What happened in Viladrau (1618–1622)
In one small village, fourteen women were arrested, interrogated and executed for witchcraft. It was not the Inquisition. It was the work of civil courts. A single accusation was enough to light the fuse, and the panic spread through Osona and other villages.
What were they accused of? Of maleficia, evil spells. Of making children sick. Of killing livestock. Of unleashing storms. Of casting the “evil eye”. Then came the torture to extract confessions. Stories surfaced of witches’ sabbaths in the hills, of ointments for “flying” and of pacts with the devil. There was talk of nights at Sant Segimon, on the Puig de les Formigues or at hidden springs deep in the forest. With fear running loose, anything counted as evidence.
The sentences came. In Catalonia the end was not the stake: it was the gallows. In Viladrau there were fourteen. The village square saw the scaffolds go up. It was a blow to everyone: broken families, empty houses, a silence that lingered for many years.
Legend and night in the Montseny
Alongside the facts, the tales grew. Gatherings by moonlight. Circle dances. Lights on the mountainside. Muttered spells. It was said that some women used potent herbs, belladonna or jimsonweed, to make ointments and “fly” up the chimney to the gathering. Today we know that many of those “witches” were simply women singled out for being different. Fear and old grudges between neighbours did the rest.

**WRITTEN EXERCISE 1**
Repeat the rows exactly, from the line containing "Select the H1" up to and including the last line of the rows.

**DATA**
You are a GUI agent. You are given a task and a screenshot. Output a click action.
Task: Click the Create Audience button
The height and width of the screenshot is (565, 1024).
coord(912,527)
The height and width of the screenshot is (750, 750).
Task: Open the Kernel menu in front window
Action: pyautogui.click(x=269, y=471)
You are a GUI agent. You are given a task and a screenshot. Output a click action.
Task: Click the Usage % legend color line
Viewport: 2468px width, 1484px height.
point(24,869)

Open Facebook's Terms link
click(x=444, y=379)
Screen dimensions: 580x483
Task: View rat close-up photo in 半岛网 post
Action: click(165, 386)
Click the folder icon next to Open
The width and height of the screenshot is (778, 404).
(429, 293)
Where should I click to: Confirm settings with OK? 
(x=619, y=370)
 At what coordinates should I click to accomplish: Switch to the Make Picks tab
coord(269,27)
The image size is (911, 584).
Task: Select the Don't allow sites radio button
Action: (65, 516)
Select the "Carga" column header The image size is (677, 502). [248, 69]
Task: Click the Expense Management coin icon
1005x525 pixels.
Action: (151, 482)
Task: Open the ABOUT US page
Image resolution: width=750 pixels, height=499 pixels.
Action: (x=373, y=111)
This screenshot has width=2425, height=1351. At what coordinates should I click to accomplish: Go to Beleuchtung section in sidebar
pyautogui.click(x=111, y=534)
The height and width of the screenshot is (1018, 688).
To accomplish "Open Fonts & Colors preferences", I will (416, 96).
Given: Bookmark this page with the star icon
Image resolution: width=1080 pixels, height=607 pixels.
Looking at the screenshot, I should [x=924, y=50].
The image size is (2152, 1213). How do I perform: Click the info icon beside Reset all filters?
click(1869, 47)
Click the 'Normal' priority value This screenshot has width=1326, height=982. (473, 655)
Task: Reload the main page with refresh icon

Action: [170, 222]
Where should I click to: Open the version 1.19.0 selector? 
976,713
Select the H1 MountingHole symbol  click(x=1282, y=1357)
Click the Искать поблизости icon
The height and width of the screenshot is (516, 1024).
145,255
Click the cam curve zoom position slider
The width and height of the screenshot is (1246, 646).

**WRITTEN EXERCISE 2**
Using the Viladrau witch trials text, say whether each statement agrees with it, answering yes or no and quoting the deciding words: (a) The Inquisition carried out the Viladrau executions. (b) In Catalonia the condemned were hanged rather than burned. (c) Fourteen people were executed in Viladrau.

**CORRECT RESULT 1**
Select the H1 MountingHole symbol  click(x=1282, y=1357)
Click the Искать поблизости icon
The height and width of the screenshot is (516, 1024).
145,255
Click the cam curve zoom position slider
The width and height of the screenshot is (1246, 646).

**CORRECT RESULT 2**
(a) No: "It was not the Inquisition. It was the work of civil courts."
(b) Yes: "In Catalonia the end was not the stake: it was the gallows."
(c) Yes: "In Viladrau there were fourteen."